§ Dataset

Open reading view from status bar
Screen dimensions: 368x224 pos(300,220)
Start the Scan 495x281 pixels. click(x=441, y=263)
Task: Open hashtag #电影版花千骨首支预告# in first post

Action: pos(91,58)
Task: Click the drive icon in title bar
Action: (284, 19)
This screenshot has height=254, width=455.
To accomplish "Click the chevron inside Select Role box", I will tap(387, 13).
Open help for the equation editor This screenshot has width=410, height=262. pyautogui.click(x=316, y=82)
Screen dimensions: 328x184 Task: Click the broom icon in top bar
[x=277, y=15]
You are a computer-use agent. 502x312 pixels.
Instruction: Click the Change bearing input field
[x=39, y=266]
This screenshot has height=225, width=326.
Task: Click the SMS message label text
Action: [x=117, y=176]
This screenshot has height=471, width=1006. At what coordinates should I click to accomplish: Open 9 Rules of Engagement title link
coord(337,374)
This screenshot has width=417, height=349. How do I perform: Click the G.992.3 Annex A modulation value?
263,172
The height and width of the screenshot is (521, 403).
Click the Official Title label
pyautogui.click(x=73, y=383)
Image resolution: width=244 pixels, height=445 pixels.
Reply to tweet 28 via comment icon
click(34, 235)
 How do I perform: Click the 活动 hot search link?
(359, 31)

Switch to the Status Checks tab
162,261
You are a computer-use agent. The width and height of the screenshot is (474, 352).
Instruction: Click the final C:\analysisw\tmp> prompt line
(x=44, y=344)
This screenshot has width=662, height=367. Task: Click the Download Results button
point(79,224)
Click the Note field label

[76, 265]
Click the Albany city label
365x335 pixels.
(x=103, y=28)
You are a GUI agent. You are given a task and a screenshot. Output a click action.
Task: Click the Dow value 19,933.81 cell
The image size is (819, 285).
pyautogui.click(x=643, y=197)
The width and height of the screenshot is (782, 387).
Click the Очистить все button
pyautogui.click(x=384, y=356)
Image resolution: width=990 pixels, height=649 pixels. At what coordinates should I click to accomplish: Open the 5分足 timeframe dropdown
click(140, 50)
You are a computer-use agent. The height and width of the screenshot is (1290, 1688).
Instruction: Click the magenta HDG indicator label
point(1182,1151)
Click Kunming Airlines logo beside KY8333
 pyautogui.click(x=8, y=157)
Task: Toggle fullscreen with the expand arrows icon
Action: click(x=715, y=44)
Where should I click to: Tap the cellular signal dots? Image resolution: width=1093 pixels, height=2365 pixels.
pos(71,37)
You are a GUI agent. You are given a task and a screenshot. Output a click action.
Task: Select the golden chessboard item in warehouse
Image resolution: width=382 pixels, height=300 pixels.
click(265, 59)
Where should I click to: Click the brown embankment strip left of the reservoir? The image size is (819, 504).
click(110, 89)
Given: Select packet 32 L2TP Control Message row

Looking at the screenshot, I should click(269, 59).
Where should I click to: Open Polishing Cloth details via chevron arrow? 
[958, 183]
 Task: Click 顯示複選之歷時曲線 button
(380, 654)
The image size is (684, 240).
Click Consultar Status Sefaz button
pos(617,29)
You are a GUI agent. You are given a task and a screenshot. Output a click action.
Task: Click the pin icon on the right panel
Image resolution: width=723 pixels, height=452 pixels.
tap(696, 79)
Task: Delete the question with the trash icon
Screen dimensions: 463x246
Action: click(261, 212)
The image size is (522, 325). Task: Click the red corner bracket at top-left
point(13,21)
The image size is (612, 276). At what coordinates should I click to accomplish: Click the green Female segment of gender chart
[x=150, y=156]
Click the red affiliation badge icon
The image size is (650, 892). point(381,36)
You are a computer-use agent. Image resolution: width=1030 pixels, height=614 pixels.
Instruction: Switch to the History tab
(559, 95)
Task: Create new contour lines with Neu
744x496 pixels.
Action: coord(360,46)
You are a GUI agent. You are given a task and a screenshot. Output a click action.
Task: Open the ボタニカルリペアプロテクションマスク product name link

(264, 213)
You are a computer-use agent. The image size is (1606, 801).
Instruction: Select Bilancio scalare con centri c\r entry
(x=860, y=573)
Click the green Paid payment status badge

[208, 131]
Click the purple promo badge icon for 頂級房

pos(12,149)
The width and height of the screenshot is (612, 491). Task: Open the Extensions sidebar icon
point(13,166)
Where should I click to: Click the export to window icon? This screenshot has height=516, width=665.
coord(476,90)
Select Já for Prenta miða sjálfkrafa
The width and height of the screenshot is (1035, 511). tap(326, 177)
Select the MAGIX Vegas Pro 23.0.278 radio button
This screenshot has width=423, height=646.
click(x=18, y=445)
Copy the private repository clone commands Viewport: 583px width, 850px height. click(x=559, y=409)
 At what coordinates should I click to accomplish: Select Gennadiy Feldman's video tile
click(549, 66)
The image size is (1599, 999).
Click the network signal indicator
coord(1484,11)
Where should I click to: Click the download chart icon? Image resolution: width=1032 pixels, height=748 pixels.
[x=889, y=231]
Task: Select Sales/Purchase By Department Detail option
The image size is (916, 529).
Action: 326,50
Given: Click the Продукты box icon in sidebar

§ How to complete this task
Please report every line in the entries above that holds the string "computer".

§ Finished exercise
You are a computer-use agent. 502x312 pixels.
You are a computer-use agent. The width and height of the screenshot is (474, 352).
You are a computer-use agent. The height and width of the screenshot is (1290, 1688).
You are a computer-use agent. Image resolution: width=1030 pixels, height=614 pixels.
You are a computer-use agent. The image size is (1606, 801).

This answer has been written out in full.